Thugs of Hindostan is based on Philip Meadows Taylor’s novel Confessions of a Thug, and revolves around a benevolent thug Khudabaksh, whose gang of rebels attempt to thwart and overpower the growing British rule, specifically, a ruthless British colonel (Lloyd Owen as a caricaturish, Hindi spouting antagonist) in India during the early 18th century. Amidst all this chaos, we also have Firangi Mohla (Khan), a double-crossing scoundrel who’s set the near impossible task by those pesky Brits, of capturing the rebellion’s mysterious leader, and a mission for vengeance centering around the latter’s aide Zafira (Dangal’s Fatima Sana Shaikh), and a courtesan (Kaif), who’s there to up the glamour quotient and precious little else. And that effectively is all it is in a nutshell in this film devoid of any entertainment, depth or mirth.
Touted as Yash Raj Films’ costliest film till date, Thugs Of Hindostan is, put simply, a travesty of a film and a squandered opportunity with its hap-hazard screenplay, grating performances, slipshod direction, ropey CGI and the general feeling that literally most of its predominantly talented cast was held at gunpoint to mouth the dullest of lines, because hey! We have Bachchan and Khan to do the heavy-lifting so we don’t really need to have a cohesive script.

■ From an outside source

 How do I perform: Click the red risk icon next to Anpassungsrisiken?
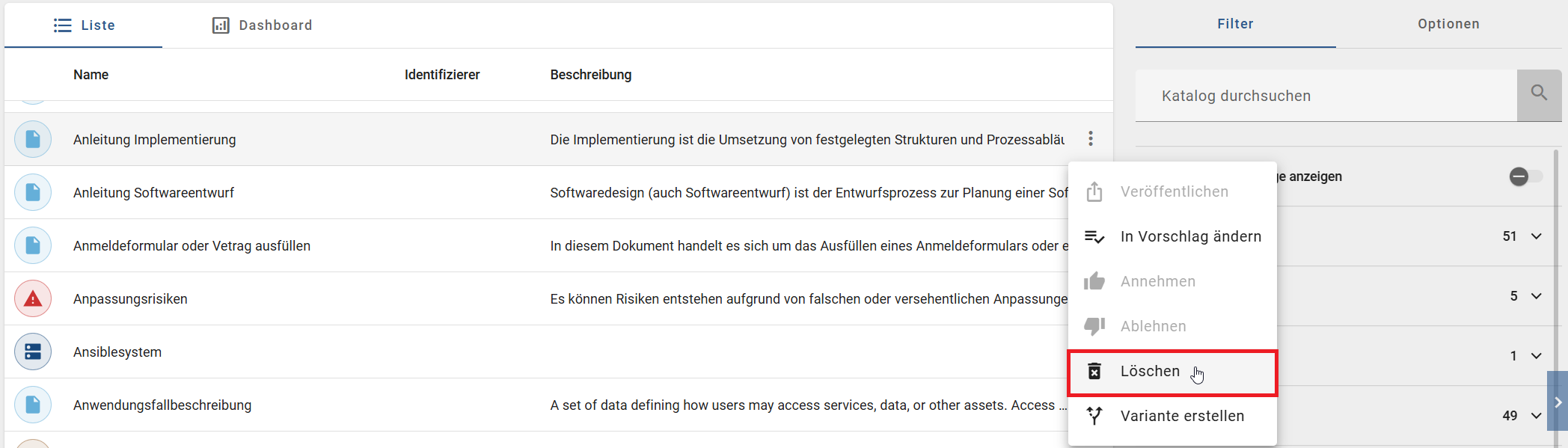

Never, at least in recent memory, have I been so utterly underwhelmed and disengaged with the goings on in a film that drags so relentlessly for three hours and, consistently and superficially, tries to sell me a jingoistic plot and that too by characters I couldn’t give a rat’s arse about. Seriously? What were Aditya Chopra and Vijay Krishna Acharya smoking when they conceptualised this epic turd?
In a recent interview Khan compared his grating, smug character in this film to his Munna from Rangeela and that couldn’t have been further from the truth, if he tried. Who was he kidding? At least we empathised with Munna –- when his rouguish character suffers heartbreak you want to believe, and to an extent comfort him. By and large, that’s not the case here at all. To his credit, Khan’s Firangi’s does work in fits and starts and is literally the only reason you endure this yawn-fest — in the dire hope that things may eventually pick up and get better. Side note. They don’t.
In a similar vein, it’s unclear as to why Fatima Sana Shaikh was cast as the focal point in such a lavishly mounted film. Sure she was earnest and even likeable in Dangal, but here she has exactly one expression throughout, and it’s a mystery as to why Khan feels she has the ‘it factor’– because she’s blander than the wall I’m staring at, and completely lacking in charisma. Lead actress material, she most definitely is not, even if she is decent in some semi-impressive action sequences.
It’s not entirely her fault either though. Hers and practically every other character is so poorly written and one dimensional it’s hard to give a flying f… about what happens to them and how it all ultimately culminates. To be fair, Bachchan valiantly tries to inject his morose character with some charisma, but even his talent can’t rescue this film from its unending depths of mediocrity.
I had called it here. From the film’s initial trailer I was still willing to give it the benefit of the doubt, scathing reviews notwithstanding, but to my dismay, the film turned out to be worse, much worse, than even I’d anticipated.
To sum up, do yourself a favour and don’t let these thugs mug you off of your well-earned cash. One and half stars for a few action scenes, Bachchan and Kaif’s dances. And that’s being kind.